Marsilya’da HDP birinci parti
HDP’nin aldığı oy toplamı içerisinde Kürdistan’ın her şehrinden ve hatta Türkiyeli devrimci demokrat kesimlerden oy bulunuyor. Özellikle Paris’te oy kullanma sırasında aktif olan  Pazarcık, Elbistan, Muş Varto bölgelerinden seçmenin çabasının altını çizmekte fayda var. Seçmenini aktif olarak sandık başına taşıyan en aktif bölge Meclisi ise Normandiya oldu. Marsilya seçmenin tekrar HDP’yi birinci parti konumuna taşımasını da unutmamakta fayda var.

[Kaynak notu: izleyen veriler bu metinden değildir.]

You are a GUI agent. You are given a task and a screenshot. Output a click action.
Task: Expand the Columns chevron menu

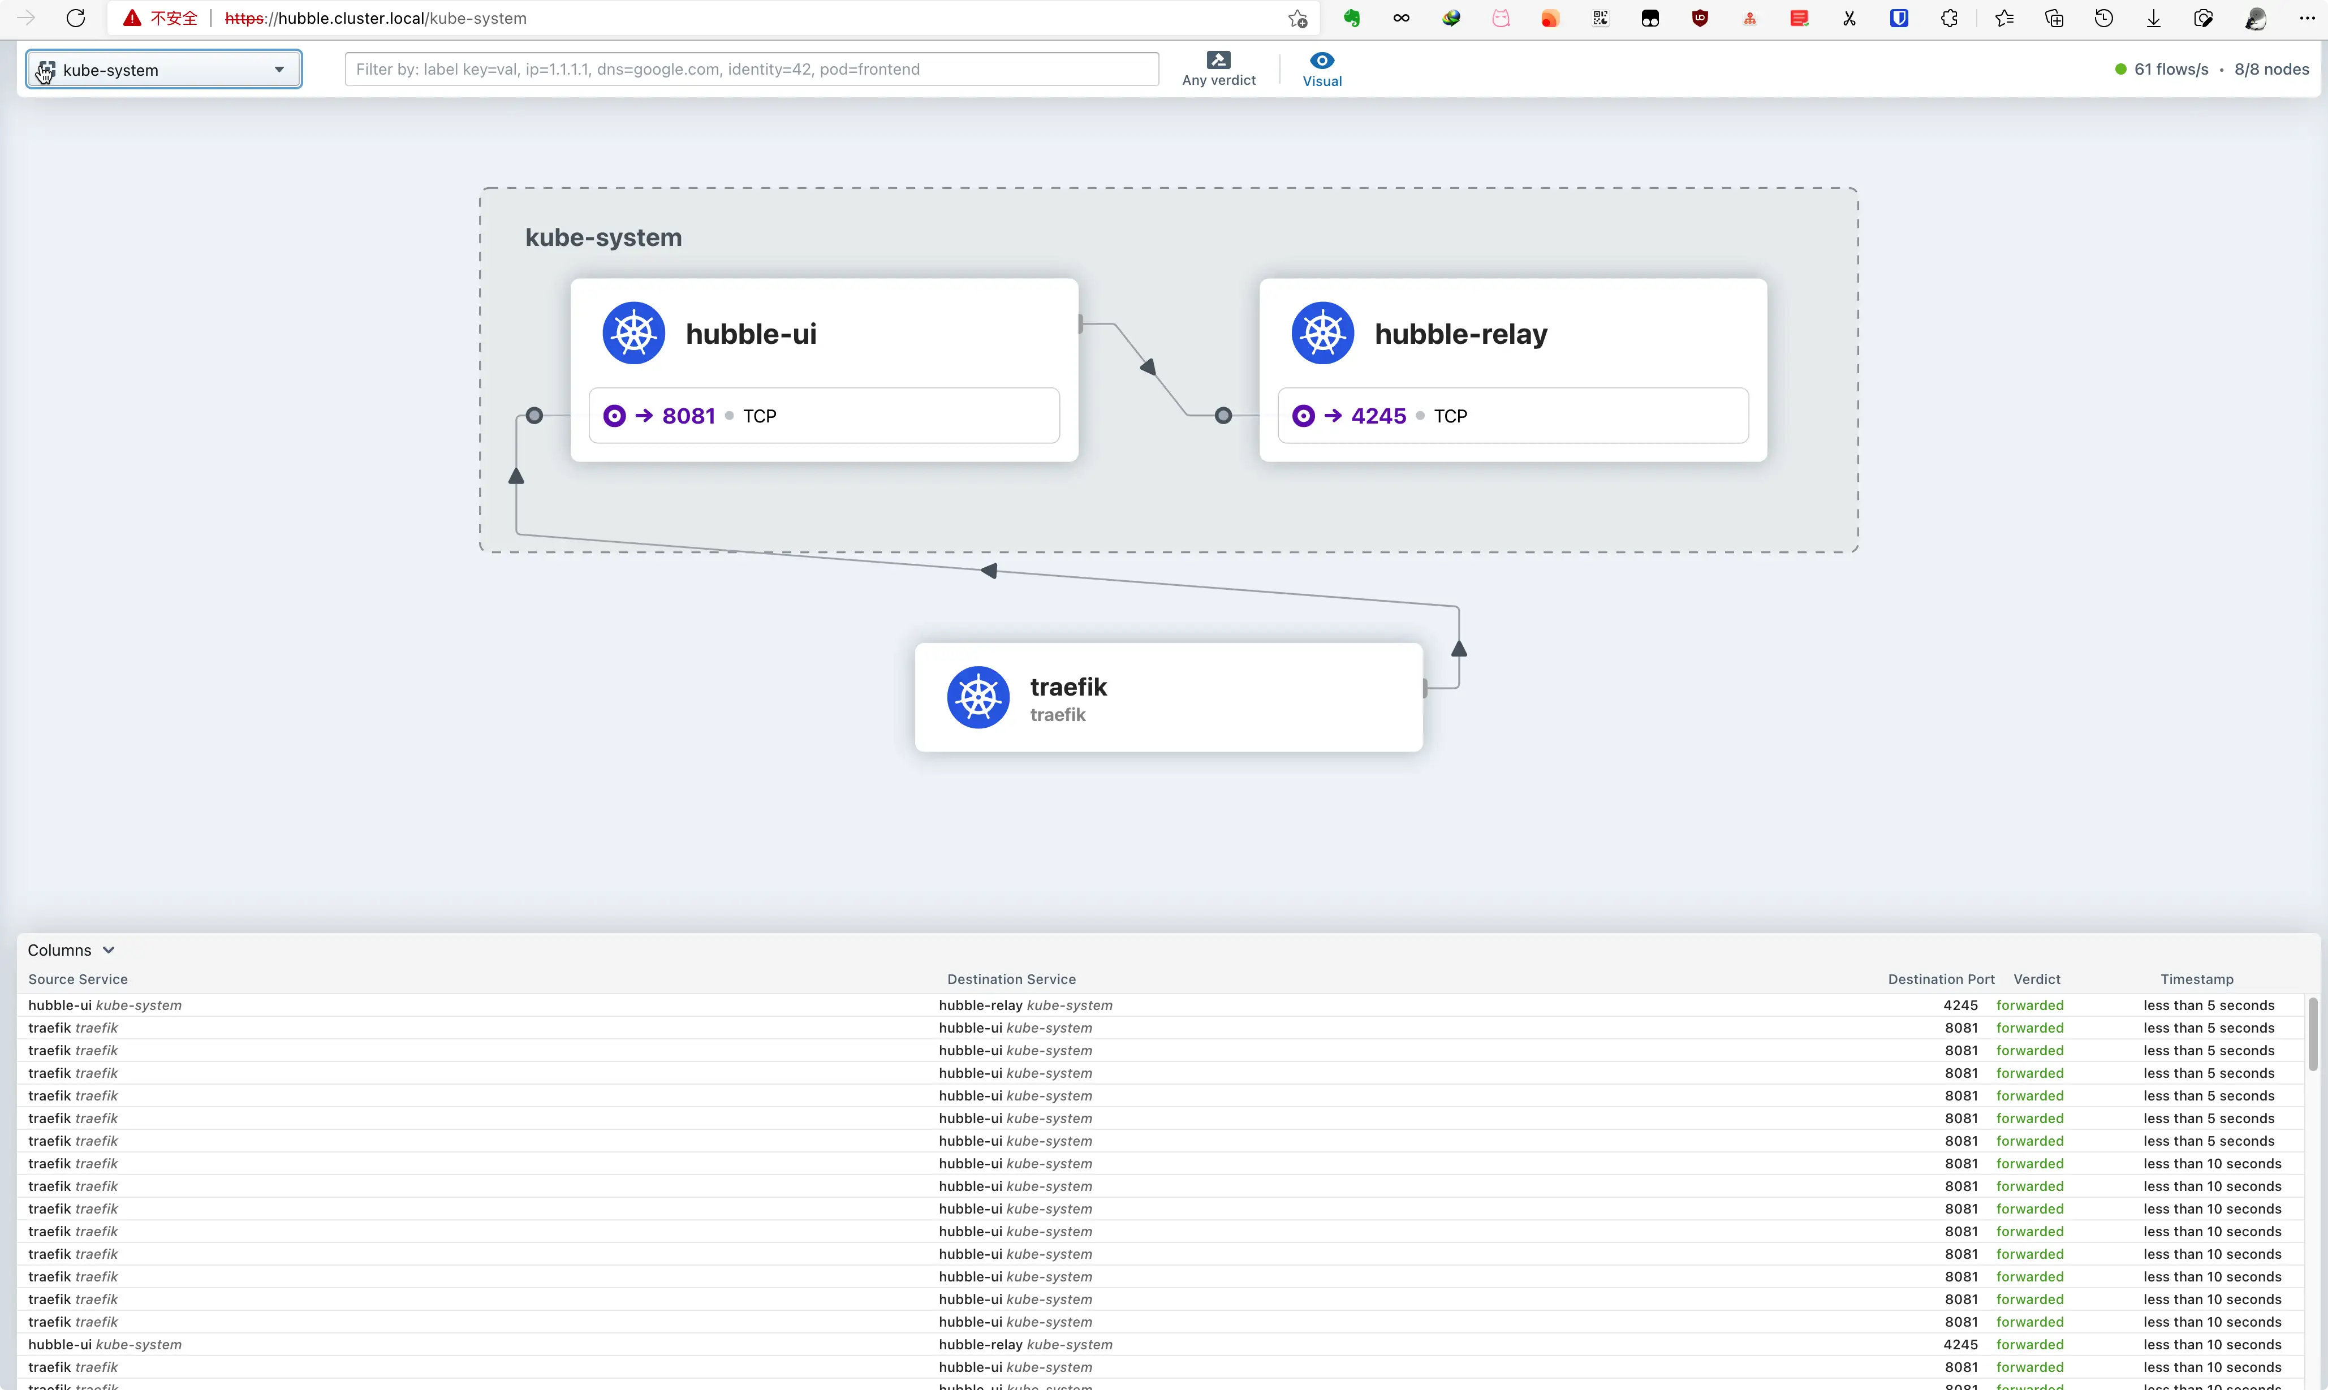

Bütün bu sürecin gösterdiği en temel nokta ise seçim çalışmasını yürüten kurumsal yapıların içinde çalışma yürüttüğü kitlelerle bağlarını yeniden gözden geçirmesi gerektiği ve halk toplantıları, mitingler bir seçim sürecinin temel çalışması olamayacağı asıl önemli olanın kitlelerle birebir iletişimin kurulması gerektiğini gerçeği karşımızda duruyor!

Fransız basınında seçim
Öte yandan Fransız basını seçimden bir gün önce Erdoğan’ın seçimle gitme olasılığının düşük olduğunu yazdı. Kimi yazarlar ve televizyon yorumcuları muhalefetin kazanması durumunda Erdoğan ve AKP’nin Ermenistan benzeri bir durum oluşturma ihtimalinden söz etti.
Le Monde ve Le Figaro seçim sonrası ise Erdoğan’ın zaferini ilan ettiğini, Erdoğan’ın bu zafer için bütün devlet olanaklarını kullandığını belirtti.
Fransa’dan Ağrı’ya gidip seçimi izleyen Fransız Komünist Parti heyetinin ölümle tehdit edilmesi ve gözaltına alınması haberlere yansıdı. HDP’nin tüm baskılara karşın barajı aşması da haberlerde yer buldu.